CDD : ce qui risque de changer

Publié le 27 juillet 2017 à 16:10 Aujourd'hui

Le gouvernement souhaite donner plus de pouvoir et de flexibilité aux entreprises en leur laissant la possibilité de gérer eux-même la régulation des contrats à durée déterminée (CDD). Une proposition très bien accueillie par les organisations patronales, mais qui risque bien d’accentuer la précarité des salariés.

Dans le cadre de la réforme du code du travail, le gouvernement envisage de laisser les secteurs d’activité réguler les contrats à durée déterminée (CDD). Selon lui, cette réforme permettrait de « tenir d’avantage compte de la diversité des situations » dans le monde de l’entreprise. Muriel Pénicaud, ministre du Travail de l’emploi et de la solidarité sociale, s’est exprimée sur le sujet lors de l’examen du projet de loi au Sénat qui devrait permettre au gouvernement de légiférer par ordonnance et ce, dès la rentrée. Bonne nouvelle pour les patrons certes, mais mauvaises pour les salariés et les syndicats qui voient cette réforme d’un très mauvais œil.

Aujourd’hui, en France, c’est l’article L-1242-1 du code du travail que fixe les règles du jeu. « Un contrat de travail à durée déterminée, quel que soit son motif, ne peut avoir ni pour objet, ni pour effet de pourvoir durablement un emploi lié à l’activité normale et permanente de l’entreprise ». Ainsi le CDD peut être signé afin de remplacer un salarié absent ou pour favoriser l’accroissement temporaire d’une entreprise. Celui-ci, pour le moment, ne peut être renouvelé que deux fois et ne peut dépasser dix-huit mois. À savoir que la loi prévoit aussi des périodes de carence, un laps de temps ou l’employeur ne peut faire signer de CDD à un employé.

Le gouvernement actuel juge ces règles bien trop strictes et souhaite les assouplir, du moins, plutôt laisser la possibilité aux entreprises de choisir son fonctionnement.
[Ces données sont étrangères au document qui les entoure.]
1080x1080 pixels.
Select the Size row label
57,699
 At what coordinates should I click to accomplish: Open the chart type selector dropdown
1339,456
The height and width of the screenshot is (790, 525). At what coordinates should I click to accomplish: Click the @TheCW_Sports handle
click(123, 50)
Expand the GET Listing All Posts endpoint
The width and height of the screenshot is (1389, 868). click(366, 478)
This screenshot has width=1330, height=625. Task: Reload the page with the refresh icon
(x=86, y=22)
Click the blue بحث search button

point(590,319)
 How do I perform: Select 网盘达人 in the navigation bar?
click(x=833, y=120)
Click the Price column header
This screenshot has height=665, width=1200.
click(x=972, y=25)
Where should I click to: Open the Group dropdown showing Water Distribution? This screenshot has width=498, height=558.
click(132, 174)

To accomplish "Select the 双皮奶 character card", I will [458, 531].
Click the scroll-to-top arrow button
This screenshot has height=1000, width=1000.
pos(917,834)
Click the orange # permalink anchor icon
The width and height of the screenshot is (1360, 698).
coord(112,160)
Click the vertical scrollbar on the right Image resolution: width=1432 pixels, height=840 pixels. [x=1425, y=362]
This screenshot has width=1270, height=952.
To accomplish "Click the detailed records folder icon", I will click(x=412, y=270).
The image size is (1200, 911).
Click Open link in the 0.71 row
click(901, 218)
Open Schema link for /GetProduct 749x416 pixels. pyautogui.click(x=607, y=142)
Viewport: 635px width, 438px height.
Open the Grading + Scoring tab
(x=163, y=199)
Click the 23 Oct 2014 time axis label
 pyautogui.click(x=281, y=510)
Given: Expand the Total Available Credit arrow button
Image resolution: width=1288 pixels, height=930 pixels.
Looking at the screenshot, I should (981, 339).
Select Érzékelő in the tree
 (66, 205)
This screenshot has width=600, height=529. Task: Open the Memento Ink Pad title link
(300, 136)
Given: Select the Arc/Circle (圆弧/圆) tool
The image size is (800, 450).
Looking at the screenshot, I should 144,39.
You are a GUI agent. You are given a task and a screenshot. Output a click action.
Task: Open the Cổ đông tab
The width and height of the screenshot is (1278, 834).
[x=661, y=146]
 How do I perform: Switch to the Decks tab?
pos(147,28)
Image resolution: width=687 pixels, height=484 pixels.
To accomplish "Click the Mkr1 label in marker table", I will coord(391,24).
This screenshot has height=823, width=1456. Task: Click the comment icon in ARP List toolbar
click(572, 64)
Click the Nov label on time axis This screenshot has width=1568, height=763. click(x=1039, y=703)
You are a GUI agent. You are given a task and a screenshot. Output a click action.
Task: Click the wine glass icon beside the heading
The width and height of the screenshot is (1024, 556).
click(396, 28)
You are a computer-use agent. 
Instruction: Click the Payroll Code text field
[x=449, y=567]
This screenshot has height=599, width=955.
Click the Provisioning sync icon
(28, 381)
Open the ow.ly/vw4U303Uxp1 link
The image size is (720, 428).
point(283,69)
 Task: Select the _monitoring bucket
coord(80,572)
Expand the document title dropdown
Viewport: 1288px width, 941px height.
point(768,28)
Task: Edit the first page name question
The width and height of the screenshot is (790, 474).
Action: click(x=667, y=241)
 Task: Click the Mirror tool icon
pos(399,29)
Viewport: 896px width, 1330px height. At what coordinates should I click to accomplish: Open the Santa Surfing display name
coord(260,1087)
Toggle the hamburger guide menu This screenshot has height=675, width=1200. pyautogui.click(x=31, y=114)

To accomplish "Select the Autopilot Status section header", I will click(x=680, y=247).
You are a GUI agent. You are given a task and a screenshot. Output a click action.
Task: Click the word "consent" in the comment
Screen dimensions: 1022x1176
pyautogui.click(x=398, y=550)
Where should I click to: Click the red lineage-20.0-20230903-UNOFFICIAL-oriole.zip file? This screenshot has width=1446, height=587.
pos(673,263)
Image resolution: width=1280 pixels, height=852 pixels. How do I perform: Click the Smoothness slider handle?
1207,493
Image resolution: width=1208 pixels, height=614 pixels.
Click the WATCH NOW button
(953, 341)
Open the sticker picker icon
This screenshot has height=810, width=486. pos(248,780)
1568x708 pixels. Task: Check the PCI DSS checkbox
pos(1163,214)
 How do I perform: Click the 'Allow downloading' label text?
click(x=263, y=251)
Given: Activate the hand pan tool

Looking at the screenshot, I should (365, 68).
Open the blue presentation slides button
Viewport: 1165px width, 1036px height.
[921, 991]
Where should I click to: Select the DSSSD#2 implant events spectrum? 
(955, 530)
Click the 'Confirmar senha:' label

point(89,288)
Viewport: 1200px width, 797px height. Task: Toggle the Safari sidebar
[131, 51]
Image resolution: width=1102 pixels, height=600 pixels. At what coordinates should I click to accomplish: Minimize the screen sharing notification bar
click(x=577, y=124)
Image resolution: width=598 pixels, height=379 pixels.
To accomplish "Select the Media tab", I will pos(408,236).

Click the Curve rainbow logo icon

Le projet de loi indique qu’il s’agirait « d’ouvrir les possibilités de négociation au niveau de la branche en matière de réglementation relative au CDD et au travail temporaire, en ce qui concerne les motifs de recours à ces contrats, leur durée et leur succession sur un même poste ou avec le même salarié ».

Un projet de loi qui ne plaît pas à tout le monde

Cette mesure semble réjouir la grande majorité des organisations patronales. Jusque-là rien de bien étonnant. Selon les syndicats des patrons, cette réforme pourrait se traduire par un « allègement du formalisme », un « allongement de la durée maximale des contrats » et la suppression du délai de carence ». Un avis qui n’est absolument pas partagé par la CGT qui s’inquiète. « Les mesures envisagées sont toutes régressives et taillées sur mesure pour satisfaire aux exigences patronales (…) Il s’agit aussi de brouiller les repères collectifs, jusque-là communs à tous et consignés dans le code du travail et les conventions collectives, et instituer un contrat de travail, avec des règles différentes dans chaque profession », indique-t-elle dans un communiqué.

Et les syndicats ne sont pas les seuls à s’inquiéter. C’est le cas du président du groupe Gauche démocrate et républicaine André Chassaigne. « Comment on peut penser qu’on créera plus d’emplois dans la durée en développant d’avantages les CDD au détriment des CDI ? On a le sentiment d’avoir moins de chômage au niveau quantitatif, mais on se rend compte qu’en définitive, la baisse du chômage se fait avec un éclatement de contrats précaires » s’indignent-ils sur la chaîne LCI. À noter que l’INSEE a réalisé une enquête auprès de patrons, et ce qui est ressorti c’est que cette rigidité du code du travail dénoncé par le gouvernement d’Emmanuel Macron est loin d’être la cause qui explique ce frein à l’embauche.

D’ailleurs, selon le bureau statistique du ministère du Travail, les CDD représentent plus de 85% des embauches. Un chiffre stable qui inquiète quand on sait que les CDD sont des freins pour trouver un logement ou pour contracter des prêts. Alors cette mesure qui en énerve plus d’un passera-t-elle l’épreuve de la rentrée ? La CGT a déjà lancé un appel à la grève dans toutes les entreprises et les services le 12 septembre. Quant à Jean-Luc Mélenchon, celui-ci lance un grand rassemblement populaire le 23 septembre à Paris. La saga du code du travail est loin d’être clôturée.